Return all records exactly. Nothing may be added.
*** Opening of Data for this task ***
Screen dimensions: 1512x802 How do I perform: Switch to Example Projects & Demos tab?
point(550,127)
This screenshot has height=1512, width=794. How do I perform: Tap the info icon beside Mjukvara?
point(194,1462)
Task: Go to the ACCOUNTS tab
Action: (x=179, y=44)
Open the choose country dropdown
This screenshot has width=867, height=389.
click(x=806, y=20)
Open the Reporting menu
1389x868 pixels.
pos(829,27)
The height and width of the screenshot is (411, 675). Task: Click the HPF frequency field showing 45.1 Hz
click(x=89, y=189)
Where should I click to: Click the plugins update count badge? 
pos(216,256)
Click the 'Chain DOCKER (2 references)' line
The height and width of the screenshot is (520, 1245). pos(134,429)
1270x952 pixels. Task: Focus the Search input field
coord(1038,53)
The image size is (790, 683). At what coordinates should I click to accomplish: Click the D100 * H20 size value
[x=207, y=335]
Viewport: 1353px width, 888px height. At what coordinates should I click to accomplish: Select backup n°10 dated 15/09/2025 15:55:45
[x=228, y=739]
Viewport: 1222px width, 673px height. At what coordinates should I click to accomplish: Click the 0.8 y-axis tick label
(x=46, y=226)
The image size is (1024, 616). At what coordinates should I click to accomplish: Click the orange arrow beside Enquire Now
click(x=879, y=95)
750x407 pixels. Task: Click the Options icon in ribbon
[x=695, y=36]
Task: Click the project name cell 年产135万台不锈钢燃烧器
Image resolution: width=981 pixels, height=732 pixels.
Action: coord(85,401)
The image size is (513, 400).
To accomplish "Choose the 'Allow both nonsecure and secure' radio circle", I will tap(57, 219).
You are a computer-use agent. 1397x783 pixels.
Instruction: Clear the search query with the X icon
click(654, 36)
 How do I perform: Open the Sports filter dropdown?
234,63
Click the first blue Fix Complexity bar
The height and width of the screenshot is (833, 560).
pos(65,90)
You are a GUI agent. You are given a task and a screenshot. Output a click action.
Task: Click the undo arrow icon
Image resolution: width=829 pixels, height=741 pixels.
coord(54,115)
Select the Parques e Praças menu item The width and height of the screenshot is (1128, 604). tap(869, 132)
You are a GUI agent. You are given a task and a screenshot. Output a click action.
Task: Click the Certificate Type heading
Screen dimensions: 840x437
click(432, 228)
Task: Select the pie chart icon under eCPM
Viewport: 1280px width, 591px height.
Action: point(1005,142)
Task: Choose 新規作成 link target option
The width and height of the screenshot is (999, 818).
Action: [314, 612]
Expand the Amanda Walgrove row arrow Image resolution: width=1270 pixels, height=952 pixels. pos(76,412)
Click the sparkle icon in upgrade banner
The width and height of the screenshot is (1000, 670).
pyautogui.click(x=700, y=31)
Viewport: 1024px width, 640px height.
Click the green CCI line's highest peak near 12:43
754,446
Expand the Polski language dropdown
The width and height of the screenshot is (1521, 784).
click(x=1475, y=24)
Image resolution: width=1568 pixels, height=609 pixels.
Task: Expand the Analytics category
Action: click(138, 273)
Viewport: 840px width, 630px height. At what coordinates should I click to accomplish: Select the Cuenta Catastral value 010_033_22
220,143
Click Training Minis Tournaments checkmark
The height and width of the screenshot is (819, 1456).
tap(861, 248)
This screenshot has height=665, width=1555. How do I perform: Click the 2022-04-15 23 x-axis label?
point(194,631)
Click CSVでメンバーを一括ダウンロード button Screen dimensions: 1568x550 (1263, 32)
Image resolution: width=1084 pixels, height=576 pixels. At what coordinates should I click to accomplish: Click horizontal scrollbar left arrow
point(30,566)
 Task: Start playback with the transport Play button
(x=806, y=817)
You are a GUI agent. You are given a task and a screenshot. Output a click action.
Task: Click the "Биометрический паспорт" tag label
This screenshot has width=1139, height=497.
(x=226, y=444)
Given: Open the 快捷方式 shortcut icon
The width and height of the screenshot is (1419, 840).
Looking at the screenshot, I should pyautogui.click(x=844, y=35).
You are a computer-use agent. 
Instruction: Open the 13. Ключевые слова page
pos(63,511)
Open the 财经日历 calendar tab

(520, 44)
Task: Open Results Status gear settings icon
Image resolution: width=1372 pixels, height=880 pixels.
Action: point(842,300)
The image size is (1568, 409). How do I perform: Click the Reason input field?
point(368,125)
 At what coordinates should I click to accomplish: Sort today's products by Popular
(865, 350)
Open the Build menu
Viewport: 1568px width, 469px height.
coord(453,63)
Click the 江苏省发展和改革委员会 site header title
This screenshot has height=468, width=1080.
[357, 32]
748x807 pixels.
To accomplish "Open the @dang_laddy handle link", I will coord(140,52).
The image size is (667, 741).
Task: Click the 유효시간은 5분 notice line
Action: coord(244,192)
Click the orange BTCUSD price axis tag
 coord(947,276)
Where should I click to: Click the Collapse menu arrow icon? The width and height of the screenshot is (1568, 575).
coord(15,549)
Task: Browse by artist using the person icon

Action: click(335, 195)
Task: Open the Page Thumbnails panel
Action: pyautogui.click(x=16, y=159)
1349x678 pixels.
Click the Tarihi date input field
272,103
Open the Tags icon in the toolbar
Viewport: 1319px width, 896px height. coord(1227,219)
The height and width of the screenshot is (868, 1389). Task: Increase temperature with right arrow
*** Close of Data for this task ***
> [Answer]:
Screen dimensions: 1512x802 How do I perform: Switch to Example Projects & Demos tab?
point(550,127)
This screenshot has height=1512, width=794. How do I perform: Tap the info icon beside Mjukvara?
point(194,1462)
Task: Go to the ACCOUNTS tab
Action: (x=179, y=44)
Open the choose country dropdown
This screenshot has width=867, height=389.
click(x=806, y=20)
Open the Reporting menu
1389x868 pixels.
pos(829,27)
The height and width of the screenshot is (411, 675). Task: Click the HPF frequency field showing 45.1 Hz
click(x=89, y=189)
Where should I click to: Click the plugins update count badge? 
pos(216,256)
Click the 'Chain DOCKER (2 references)' line
The height and width of the screenshot is (520, 1245). pos(134,429)
1270x952 pixels. Task: Focus the Search input field
coord(1038,53)
The image size is (790, 683). At what coordinates should I click to accomplish: Click the D100 * H20 size value
[x=207, y=335]
Viewport: 1353px width, 888px height. At what coordinates should I click to accomplish: Select backup n°10 dated 15/09/2025 15:55:45
[x=228, y=739]
Viewport: 1222px width, 673px height. At what coordinates should I click to accomplish: Click the 0.8 y-axis tick label
(x=46, y=226)
The image size is (1024, 616). At what coordinates should I click to accomplish: Click the orange arrow beside Enquire Now
click(x=879, y=95)
750x407 pixels. Task: Click the Options icon in ribbon
[x=695, y=36]
Task: Click the project name cell 年产135万台不锈钢燃烧器
Image resolution: width=981 pixels, height=732 pixels.
Action: coord(85,401)
The image size is (513, 400).
To accomplish "Choose the 'Allow both nonsecure and secure' radio circle", I will tap(57, 219).
You are a computer-use agent. 1397x783 pixels.
Instruction: Clear the search query with the X icon
click(654, 36)
 How do I perform: Open the Sports filter dropdown?
234,63
Click the first blue Fix Complexity bar
The height and width of the screenshot is (833, 560).
pos(65,90)
You are a GUI agent. You are given a task and a screenshot. Output a click action.
Task: Click the undo arrow icon
Image resolution: width=829 pixels, height=741 pixels.
coord(54,115)
Select the Parques e Praças menu item The width and height of the screenshot is (1128, 604). tap(869, 132)
You are a GUI agent. You are given a task and a screenshot. Output a click action.
Task: Click the Certificate Type heading
Screen dimensions: 840x437
click(432, 228)
Task: Select the pie chart icon under eCPM
Viewport: 1280px width, 591px height.
Action: point(1005,142)
Task: Choose 新規作成 link target option
The width and height of the screenshot is (999, 818).
Action: [314, 612]
Expand the Amanda Walgrove row arrow Image resolution: width=1270 pixels, height=952 pixels. pos(76,412)
Click the sparkle icon in upgrade banner
The width and height of the screenshot is (1000, 670).
pyautogui.click(x=700, y=31)
Viewport: 1024px width, 640px height.
Click the green CCI line's highest peak near 12:43
754,446
Expand the Polski language dropdown
The width and height of the screenshot is (1521, 784).
click(x=1475, y=24)
Image resolution: width=1568 pixels, height=609 pixels.
Task: Expand the Analytics category
Action: click(138, 273)
Viewport: 840px width, 630px height. At what coordinates should I click to accomplish: Select the Cuenta Catastral value 010_033_22
220,143
Click Training Minis Tournaments checkmark
The height and width of the screenshot is (819, 1456).
tap(861, 248)
This screenshot has height=665, width=1555. How do I perform: Click the 2022-04-15 23 x-axis label?
point(194,631)
Click CSVでメンバーを一括ダウンロード button Screen dimensions: 1568x550 (1263, 32)
Image resolution: width=1084 pixels, height=576 pixels. At what coordinates should I click to accomplish: Click horizontal scrollbar left arrow
point(30,566)
 Task: Start playback with the transport Play button
(x=806, y=817)
You are a GUI agent. You are given a task and a screenshot. Output a click action.
Task: Click the "Биометрический паспорт" tag label
This screenshot has width=1139, height=497.
(x=226, y=444)
Given: Open the 快捷方式 shortcut icon
The width and height of the screenshot is (1419, 840).
Looking at the screenshot, I should pyautogui.click(x=844, y=35).
You are a computer-use agent. 
Instruction: Open the 13. Ключевые слова page
pos(63,511)
Open the 财经日历 calendar tab

(520, 44)
Task: Open Results Status gear settings icon
Image resolution: width=1372 pixels, height=880 pixels.
Action: point(842,300)
The image size is (1568, 409). How do I perform: Click the Reason input field?
point(368,125)
 At what coordinates should I click to accomplish: Sort today's products by Popular
(865, 350)
Open the Build menu
Viewport: 1568px width, 469px height.
coord(453,63)
Click the 江苏省发展和改革委员会 site header title
This screenshot has height=468, width=1080.
[357, 32]
748x807 pixels.
To accomplish "Open the @dang_laddy handle link", I will coord(140,52).
The image size is (667, 741).
Task: Click the 유효시간은 5분 notice line
Action: coord(244,192)
Click the orange BTCUSD price axis tag
 coord(947,276)
Where should I click to: Click the Collapse menu arrow icon? The width and height of the screenshot is (1568, 575).
coord(15,549)
Task: Browse by artist using the person icon

Action: click(335, 195)
Task: Open the Page Thumbnails panel
Action: pyautogui.click(x=16, y=159)
1349x678 pixels.
Click the Tarihi date input field
272,103
Open the Tags icon in the toolbar
Viewport: 1319px width, 896px height. coord(1227,219)
The height and width of the screenshot is (868, 1389). Task: Increase temperature with right arrow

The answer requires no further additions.